Older designs, usually decked in chrome with some rubber for impact strips held up better than many modern designs for many sorts of impacts due to their lack of paint and the metal’s general durability. They were also cheaper to repair: one or two whacks after a fender bender and it’s good as new.
However, modern car design has pretty much abandoned the bumper, visually at least. With the advent of body-color matching, bumpers have now been totally consumed into the body and the actual impact bars and brackets completely enclosed with plastic or fiberglass covers. These covers are great for aerodynamics and styling, but allow other breakable elements onto the bumper surface such as the grille and headlights. And by being painted, they have become as expensive as body damage to repair. This is downright stupid.
Of course, modern cars are much safer in large-scale crashes than ever before, but the bumper is only a small part of this; chassis engineering, crumple zones and all that get the credit. Thus, bumpers in modern cars are a lot like your typical health insurance: terrific for catastrophic accidents but worthless for anything else. So, unless your car driving plans consists of ending up in a spectacular wreck, modern bumpers probably aren’t going to be useful to you.
Drive or walk around the parking lot and you’ll confirm that modern cars with painted bumpers have all sorts of damage from apparently small incidents including paint scratches, scuffs, punctures, cracks, and big caved-in areas. Even bumpers on more rugged cars like full-blown SUVs are only painted plastic over mostly empty, hollow interiors, so they tend to crack and cave like any of them. On the other hand, look around for cars from the 1960’s and 1970’s and you’ll notice that their bumpers are remarkable better preserved. Sure, there’s going to be evidence of wear like scratches and dings, but on the whole, the bumpers actually weathered daily use better than then modern designs.

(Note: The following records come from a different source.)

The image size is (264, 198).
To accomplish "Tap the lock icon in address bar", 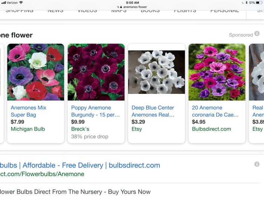I will click(121, 7).
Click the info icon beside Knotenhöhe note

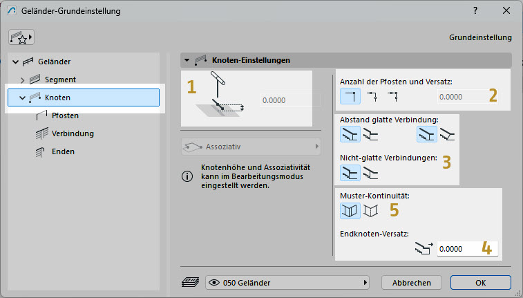[x=187, y=176]
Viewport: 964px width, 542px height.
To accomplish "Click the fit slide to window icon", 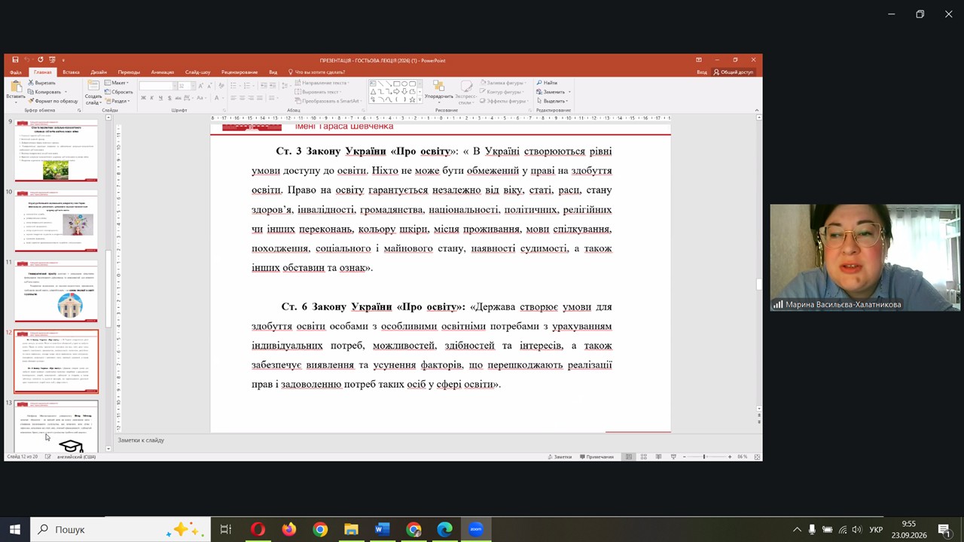I will click(x=757, y=457).
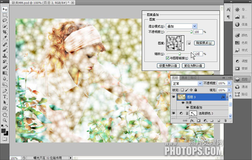Select the Type tool in toolbox
Image resolution: width=252 pixels, height=160 pixels.
click(5, 97)
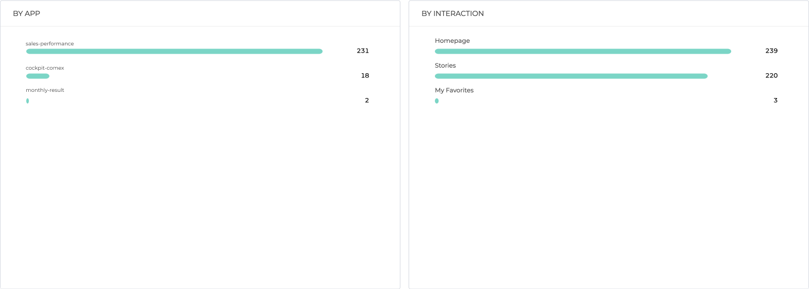Click the short cockpit-comex bar
Image resolution: width=809 pixels, height=289 pixels.
pos(38,76)
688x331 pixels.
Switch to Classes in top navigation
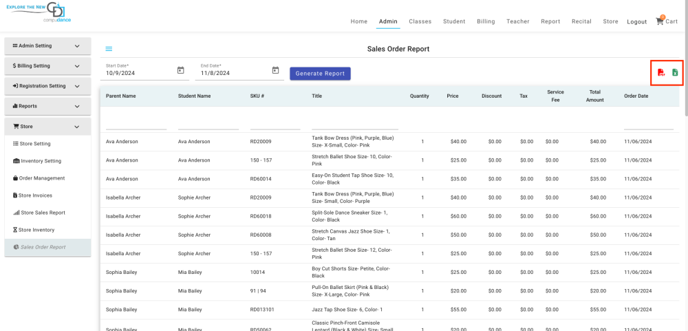(x=420, y=21)
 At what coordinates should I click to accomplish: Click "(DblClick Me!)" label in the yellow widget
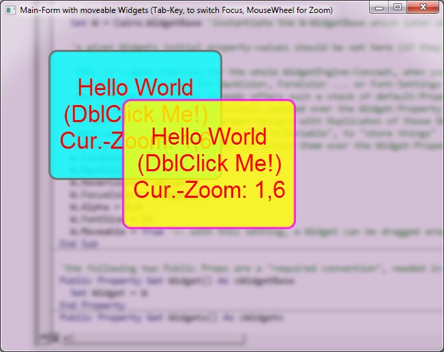coord(209,164)
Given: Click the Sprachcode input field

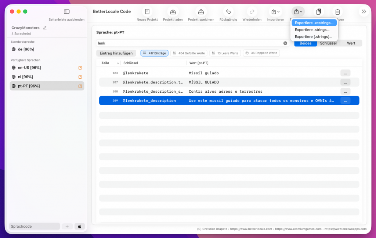Looking at the screenshot, I should click(x=34, y=226).
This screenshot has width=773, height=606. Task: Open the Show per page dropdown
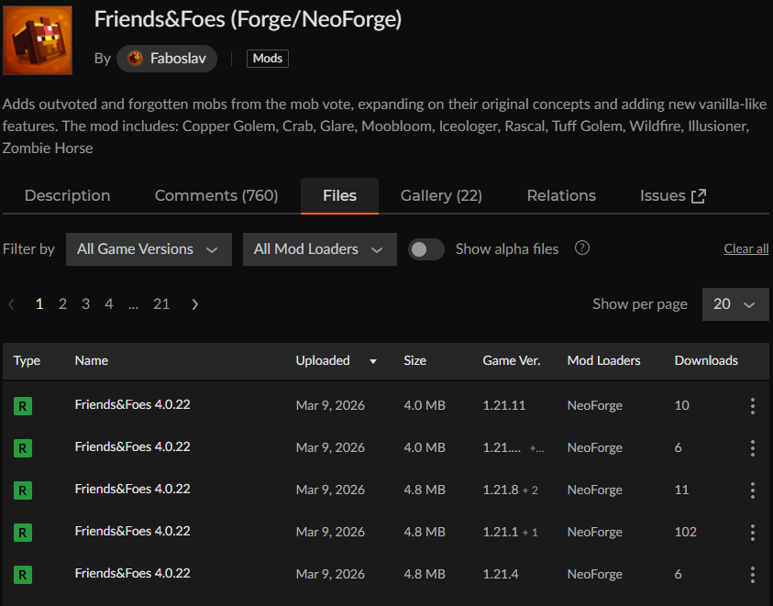pos(734,304)
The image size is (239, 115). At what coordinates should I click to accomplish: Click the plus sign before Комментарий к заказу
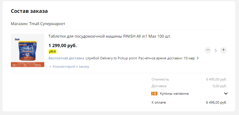click(x=50, y=67)
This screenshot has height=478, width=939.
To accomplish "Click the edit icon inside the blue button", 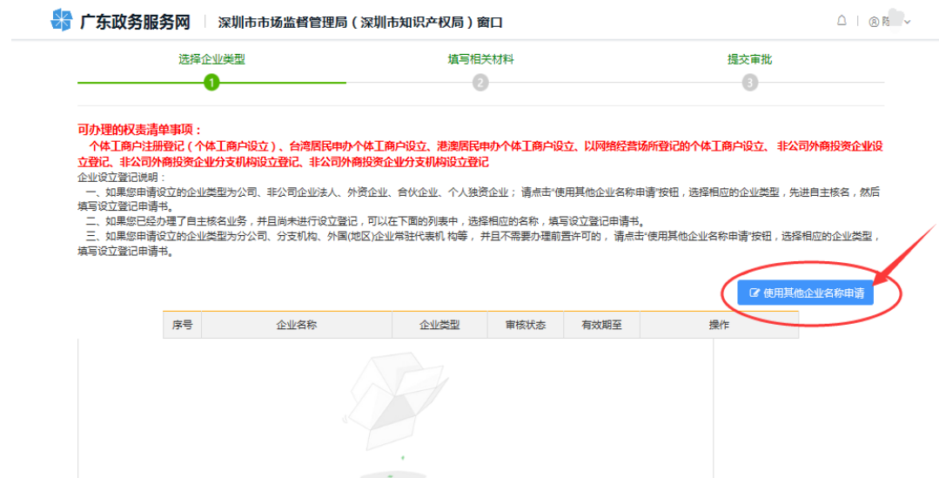I will click(754, 293).
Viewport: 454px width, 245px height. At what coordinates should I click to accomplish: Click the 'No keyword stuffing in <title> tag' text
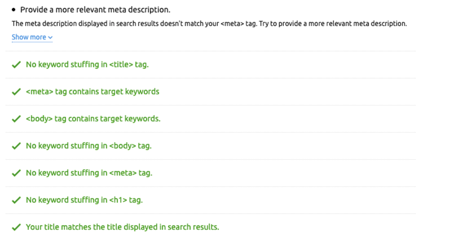click(87, 65)
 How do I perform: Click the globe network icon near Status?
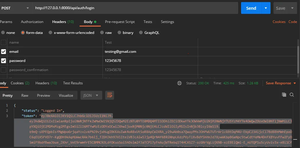(179, 83)
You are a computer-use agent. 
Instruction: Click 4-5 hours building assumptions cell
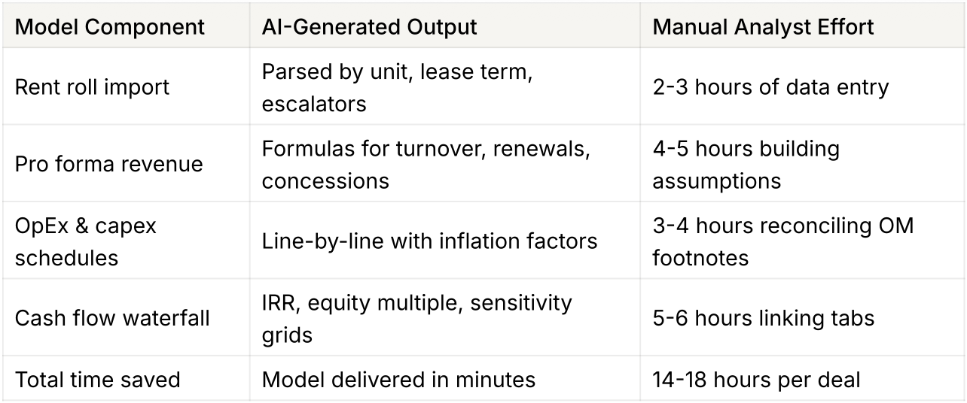click(801, 164)
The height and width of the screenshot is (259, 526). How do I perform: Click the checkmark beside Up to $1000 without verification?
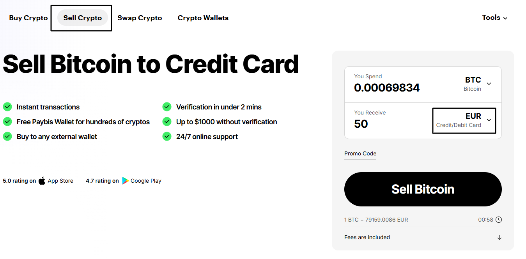point(166,122)
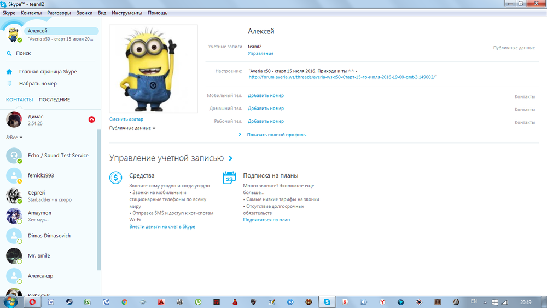Viewport: 547px width, 308px height.
Task: Open the Инструменты menu
Action: 126,13
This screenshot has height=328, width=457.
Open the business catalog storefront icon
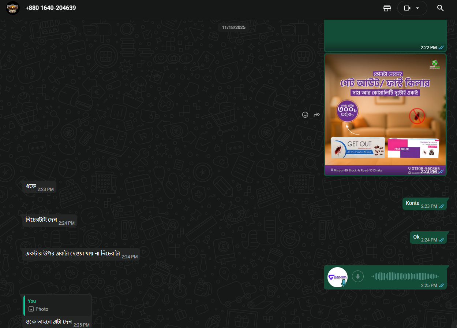(387, 8)
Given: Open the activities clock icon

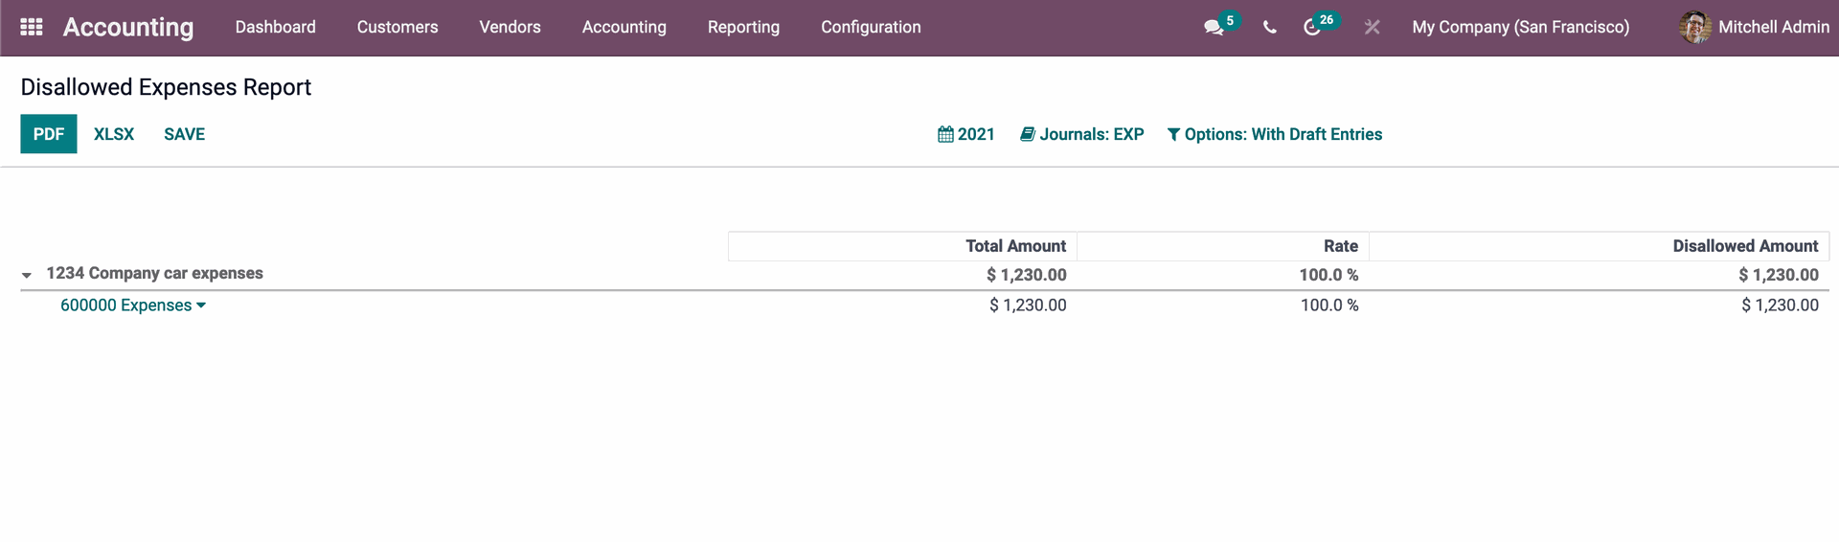Looking at the screenshot, I should (1312, 28).
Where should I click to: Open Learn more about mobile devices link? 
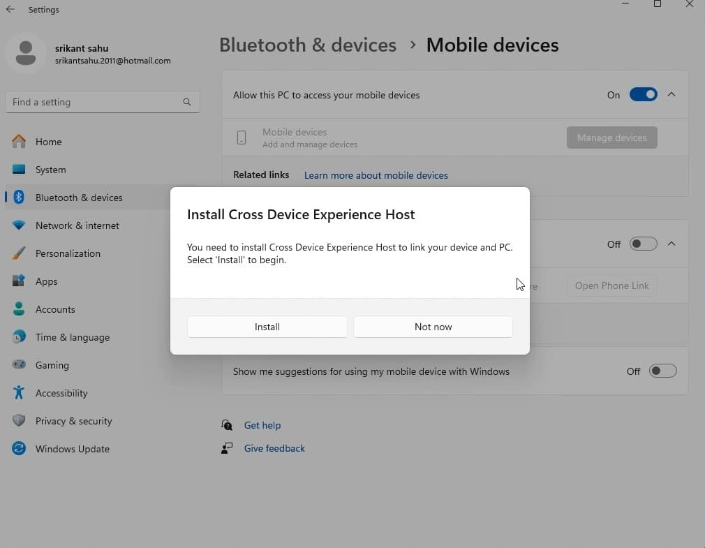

Automakers should be applauded for giving the motoring public much more aesthetically pleasing cars. However, don’t you think it’s about time they consider toughening those bumpers? With all the millions spent in developing a car, carmakers should design something that’s equally rugged and safe for pedestrians to boot. Even if this would mean paying the cost upfront for stronger bumpers, people probably won’t mind. In return, it should mean less cost of repairs.